Observations of hearts in humans suggested that heart mass is proportional to body weight. Heart mass and radius are also closely related. An increase in radius leads to an increase in mass to preserve the normal relationship. When the radius increases without commensurate changes in mass, compensatory mechanisms exist that lead to further dilatation and, eventually to heart failure. In the Law of Laplace, being used in the context of cardiovascular physiology, arteries may be viewed as cylinders, and the left ventricle can be viewed as part cylinder. The Law of Laplace can be summarized as T = p × r / (2 × t), where T stands for wall tension, p stands for pressure, r symbolizes radius, and t symbolizes wall thickness. For a given pressure, increased radius requires an increased wall thickness to accommodate a stable wall tension. Increased pressure requires increased thickness to maintain a stable wall tension. The latter is used to explain the thickening of arteries and thickening of the left ventricle to accommodate high blood pressure. However, the thickened left ventricle is stiffer when the thickness is normal, so it requires elevated pressures to fill, a condition known as diastolic heart failure. Thus, an increase in the radius leads to increased wall tension and increased myocardial oxygen consumption. Theoretically, there are three ways to reverse this situation: 1) increase the LV mass (this is impossible for the time being but may constitute the basis for cardiomyoplasty); 2) diminish the wall tension by medical therapy (vasodilators); or 3) reduce the radius of LV (cardioreduction) [14] .

Hypoplastic ventricles, either normally constituted or rudimentary or incomplete, possess smaller cavities than expected. The reduced size of the cavity can be produced as a consequence of hypertrophy of overgrowth of the ventricular wall. Definitive rules remain to be established in order to precisely quantitate the role of a rudimentary ventricle in the systemic or the pulmonary circulation [14] .

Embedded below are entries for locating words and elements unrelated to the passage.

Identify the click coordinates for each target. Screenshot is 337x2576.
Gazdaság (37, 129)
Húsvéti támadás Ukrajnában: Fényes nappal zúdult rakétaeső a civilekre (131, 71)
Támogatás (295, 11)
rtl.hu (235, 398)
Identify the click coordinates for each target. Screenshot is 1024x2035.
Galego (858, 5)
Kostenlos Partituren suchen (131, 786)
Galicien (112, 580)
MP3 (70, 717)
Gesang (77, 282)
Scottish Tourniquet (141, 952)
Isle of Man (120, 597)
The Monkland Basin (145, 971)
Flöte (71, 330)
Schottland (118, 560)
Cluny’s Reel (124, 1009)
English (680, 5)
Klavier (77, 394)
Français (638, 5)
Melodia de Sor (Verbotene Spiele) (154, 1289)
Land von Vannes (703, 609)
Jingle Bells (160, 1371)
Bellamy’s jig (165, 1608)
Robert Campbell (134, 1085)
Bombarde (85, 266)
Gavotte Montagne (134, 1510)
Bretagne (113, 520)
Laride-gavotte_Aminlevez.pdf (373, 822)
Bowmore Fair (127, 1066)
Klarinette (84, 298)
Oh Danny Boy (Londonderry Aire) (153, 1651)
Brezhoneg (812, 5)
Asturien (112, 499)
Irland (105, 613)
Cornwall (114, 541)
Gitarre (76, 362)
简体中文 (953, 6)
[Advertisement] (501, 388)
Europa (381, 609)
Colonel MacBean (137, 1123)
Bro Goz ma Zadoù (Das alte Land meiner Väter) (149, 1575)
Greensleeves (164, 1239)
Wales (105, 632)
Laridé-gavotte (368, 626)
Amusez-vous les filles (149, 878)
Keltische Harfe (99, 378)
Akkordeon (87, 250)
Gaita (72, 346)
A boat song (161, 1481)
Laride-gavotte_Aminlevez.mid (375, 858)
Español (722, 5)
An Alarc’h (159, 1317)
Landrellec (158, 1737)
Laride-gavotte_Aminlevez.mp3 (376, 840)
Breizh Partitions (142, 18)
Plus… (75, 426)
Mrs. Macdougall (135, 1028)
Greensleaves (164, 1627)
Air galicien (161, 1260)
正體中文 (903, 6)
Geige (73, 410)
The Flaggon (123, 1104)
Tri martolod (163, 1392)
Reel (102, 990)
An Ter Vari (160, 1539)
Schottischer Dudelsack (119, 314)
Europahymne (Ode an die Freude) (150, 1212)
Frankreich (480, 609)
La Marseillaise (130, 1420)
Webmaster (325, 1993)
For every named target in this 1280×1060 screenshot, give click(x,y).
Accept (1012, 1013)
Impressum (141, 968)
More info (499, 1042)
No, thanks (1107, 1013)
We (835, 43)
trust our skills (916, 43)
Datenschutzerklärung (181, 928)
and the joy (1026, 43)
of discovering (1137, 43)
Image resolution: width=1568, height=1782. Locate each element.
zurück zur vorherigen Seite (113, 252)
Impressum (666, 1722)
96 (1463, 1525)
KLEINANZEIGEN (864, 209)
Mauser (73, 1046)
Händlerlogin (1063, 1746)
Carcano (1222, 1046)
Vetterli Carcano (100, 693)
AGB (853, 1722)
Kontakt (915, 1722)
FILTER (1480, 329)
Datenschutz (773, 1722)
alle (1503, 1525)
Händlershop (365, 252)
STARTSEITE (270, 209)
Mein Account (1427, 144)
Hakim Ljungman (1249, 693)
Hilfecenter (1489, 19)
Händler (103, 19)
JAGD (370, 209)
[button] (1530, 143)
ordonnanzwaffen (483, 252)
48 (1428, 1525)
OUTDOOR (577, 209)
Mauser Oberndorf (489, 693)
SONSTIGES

Whenever the diameter and the wall thickness of the rudimentary ventricle are excluded from the ventricular stress formulae derived from Laplace rule, acquisition of the correct ventricular stress results is impossible. This would interfere with the correct interpretation of the causes of the mortality and morbidity in a single ventricle.

We suggest that in the single ventricle, the volume and diameter calculations must include rudimentary ventricle due to the Laplace rule as explained above [15] . In case rudimentary ventricle is not included, the contractility measurements such as ejection fraction of the main ventricle, fractional shortening of the lone systemic ventricle and only velocity circumferential meridional shortening would be incorrect.

To perform a thorough evaluation of the contractility after the right heart bypass operations, the contribution of rudimentary ventricle must be kept in mind.